### Task requirements
1) Rewrite the forum thread on powering servos and an Arduino from "What do you" down to "had space limitations.", putting "voltage regulator" in place of "capacitor".
2) Summarize the forum thread on powering servos and an Arduino in two sentences.

:: Reading passage

They will take it. Just don't run the Arduino and servos from the same supply.

Their stated max is exactly 4.8V. However, knowing that servos can take a slight overvoltage, I said "about". They probably will work fine on 5.2V or so, but not sure about 6V.

What do you mean arduino and servos from same supply? So I need to get 2 batteries either way? Any reason for that if both servos and arduino can work on the same voltage, and I can use a capacitor to smooth power to arduino in case of spikes due to servo usage?

BTW I would not use the full Arduino board as a permanent installation, only for development.

That's up to the individual, but I'd go-ahead and use the factory Arduino board unless you have a reason not to. I use the Arduino board as the permanent-final board. I assume 80 or 90% of Arduino users do the same.

I would only consider using a custom board if I was going into volume production (to lower the cost), or if I had space limitations.

To me, the big attraction to the Arduino is that the production board is the development board and programmer, and the IDE is free. With a typical microcontroller, you'd have to buy a separate development board (which can cost a few hundred dollars), you might have to buy a separate programmer and you might have to pay for the software development kit.

The Raspberry PI is a complete single-board-computer and it has all of those same advantages over a bare microcontroller chip.

I'm planning to use the arduino board as a start, both for development and simple controls like walking. I'm quite new to electronics, so that's easier atm. I was hoping to move on to something more advanced such as a raspberry pi 2 once I'm ready to program it.

I wouldn't recommend that. The Raspberry will require different software, a different software development environment, and the hardware interface will be different.

It will be like starting-over, except that you could use the same mechanical robot parts and motors. If you think the Raspberry is going to be the better solution, now is the time to make that decision.

::::
:: Records provided

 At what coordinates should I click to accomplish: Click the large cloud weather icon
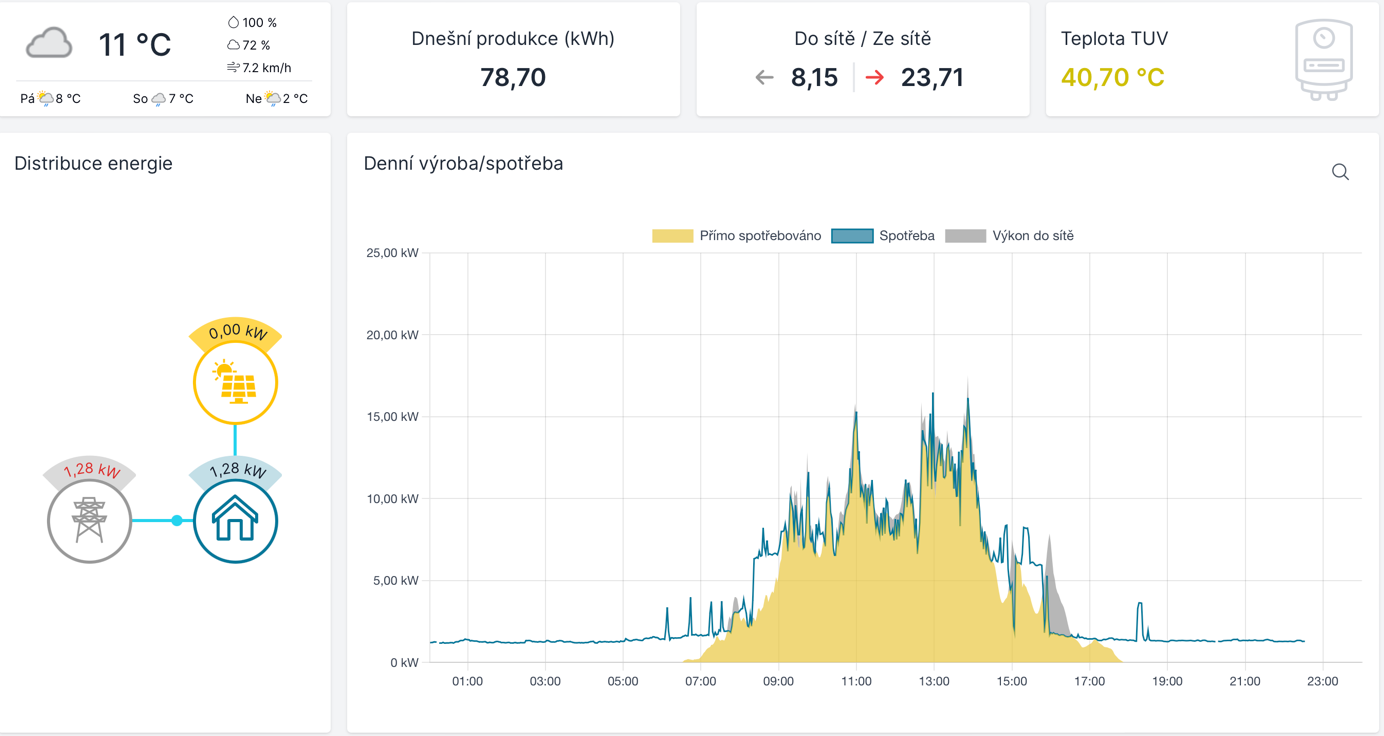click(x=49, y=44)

::::
:: Records provided

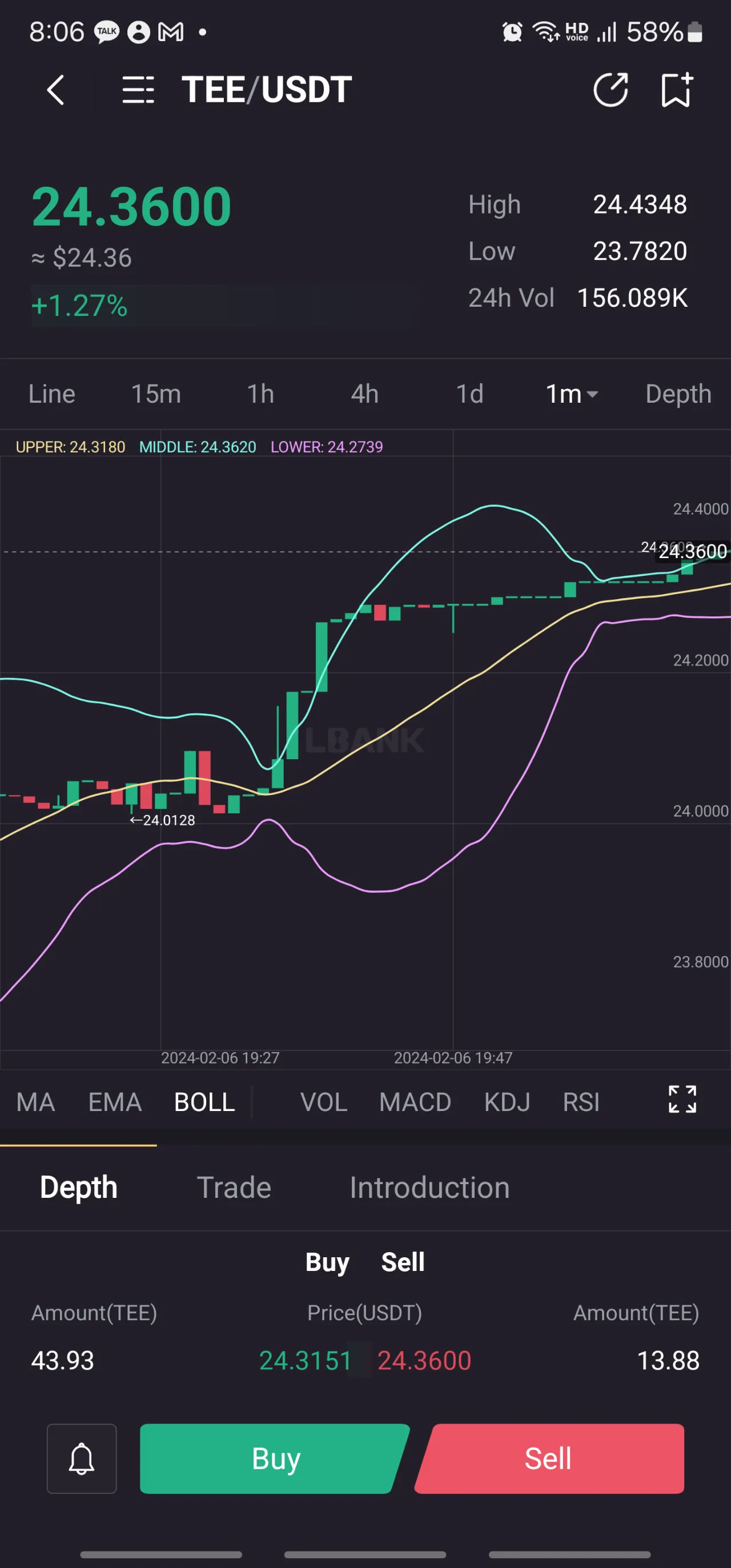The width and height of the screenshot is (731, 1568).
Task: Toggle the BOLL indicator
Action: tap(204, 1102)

::::
:: Records provided

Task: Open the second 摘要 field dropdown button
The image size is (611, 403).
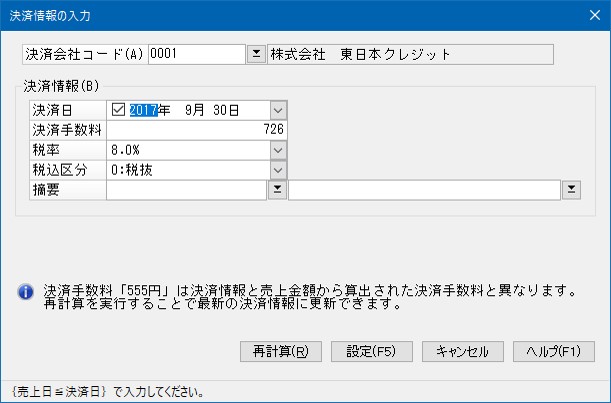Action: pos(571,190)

::::

### Final results
1)
What do you mean arduino and servos from same supply? So I need to get 2 batteries either way? Any reason for that if both servos and arduino can work on the same voltage, and I can use a voltage regulator to smooth power to arduino in case of spikes due to servo usage?

BTW I would not use the full Arduino board as a permanent installation, only for development.

That's up to the individual, but I'd go-ahead and use the factory Arduino board unless you have a reason not to. I use the Arduino board as the permanent-final board. I assume 80 or 90% of Arduino users do the same.

I would only consider using a custom board if I was going into volume production (to lower the cost), or if I had space limitations.

2) One poster advises against running the Arduino and servos from the same supply and recommends keeping the factory Arduino board as the permanent board unless volume production or space limitations call for a custom one. The other plans to start with the Arduino and later move to a Raspberry Pi 2, but is told that switching would mean different software, a different development environment and a different hardware interface, so the decision should be made now.